++++ THE DATA
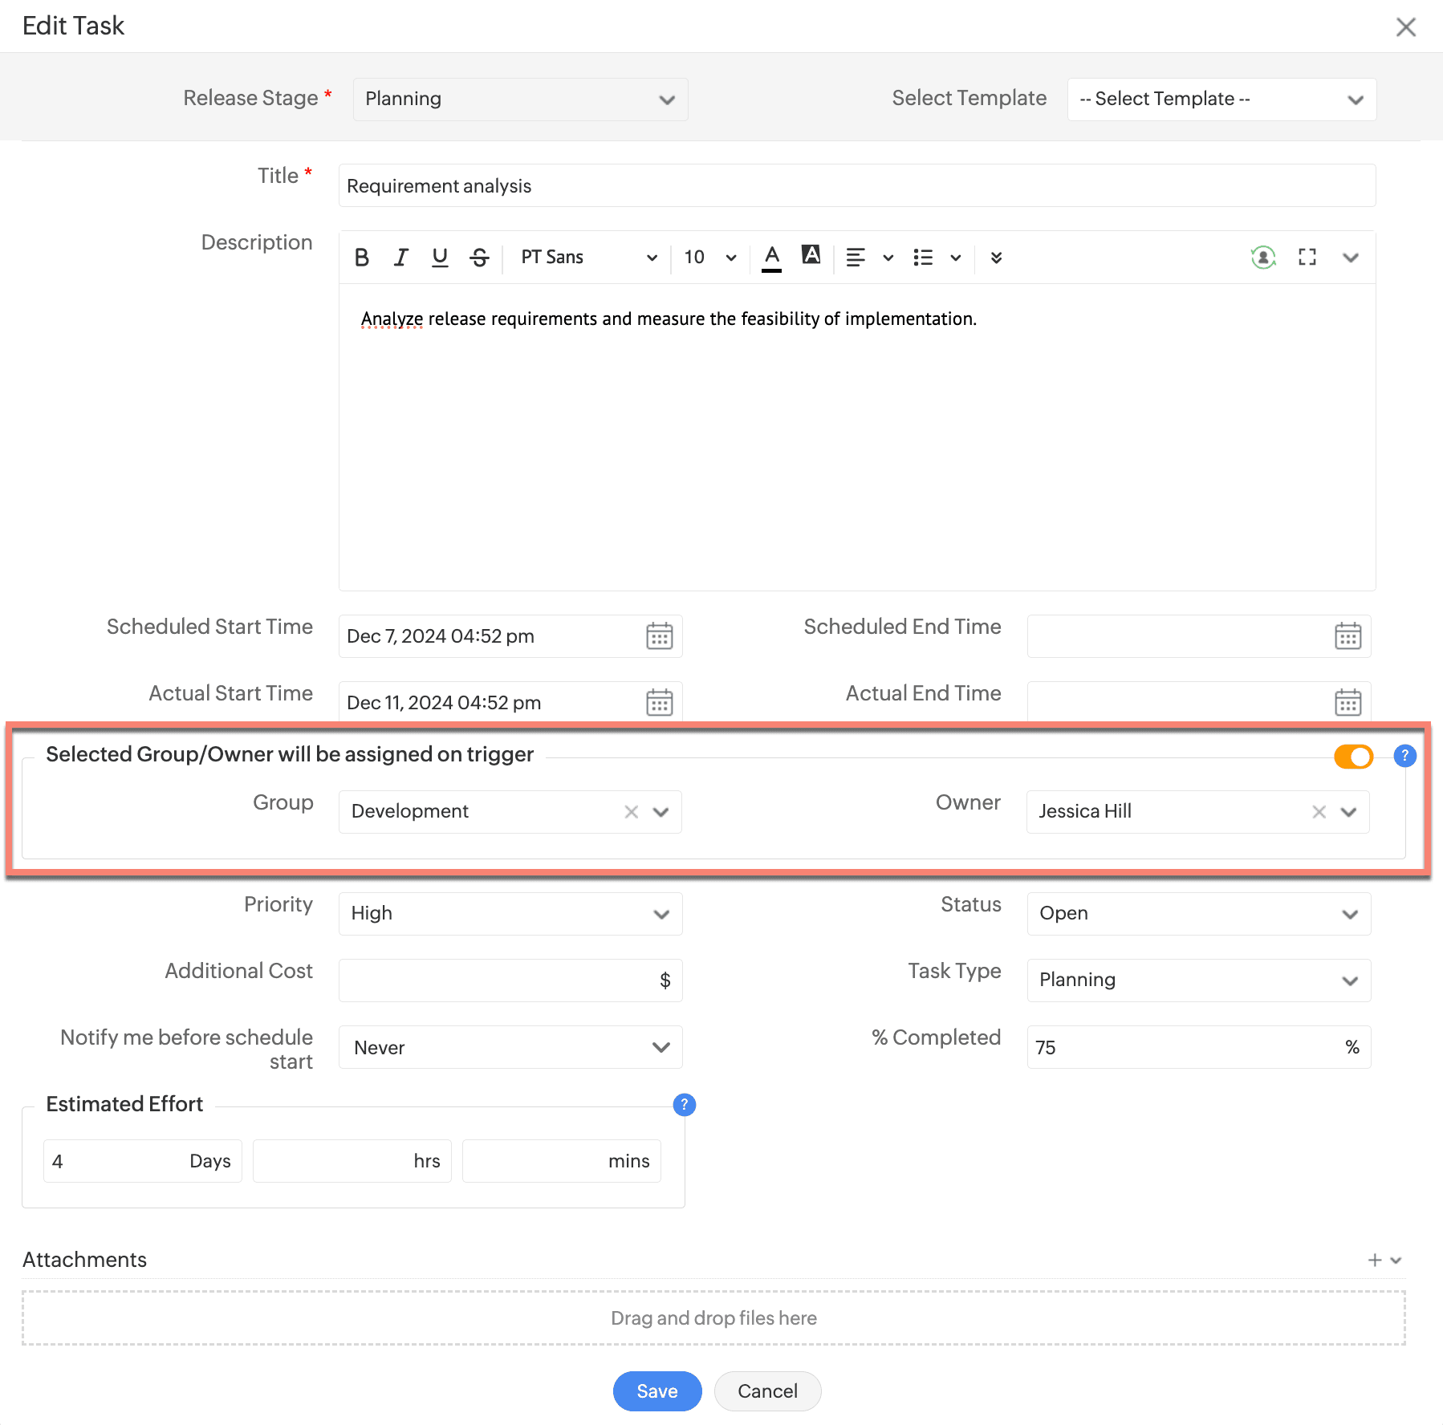
Task: Expand the Select Template dropdown
Action: 1221,99
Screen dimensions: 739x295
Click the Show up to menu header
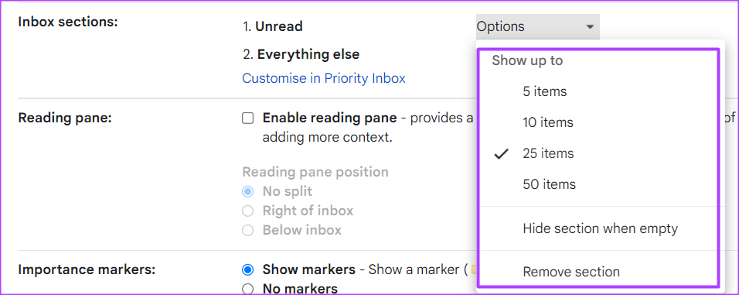tap(527, 61)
++++++++
> _EXERCISE DIRECTIONS_: Once the line containing "Screen dimensions: 739x295" is found in the records above, it and every line after it up to the last must be repeated exactly, without pictures.

> _ANSWER SECTION_:
Screen dimensions: 739x295
Click the Show up to menu header
tap(527, 61)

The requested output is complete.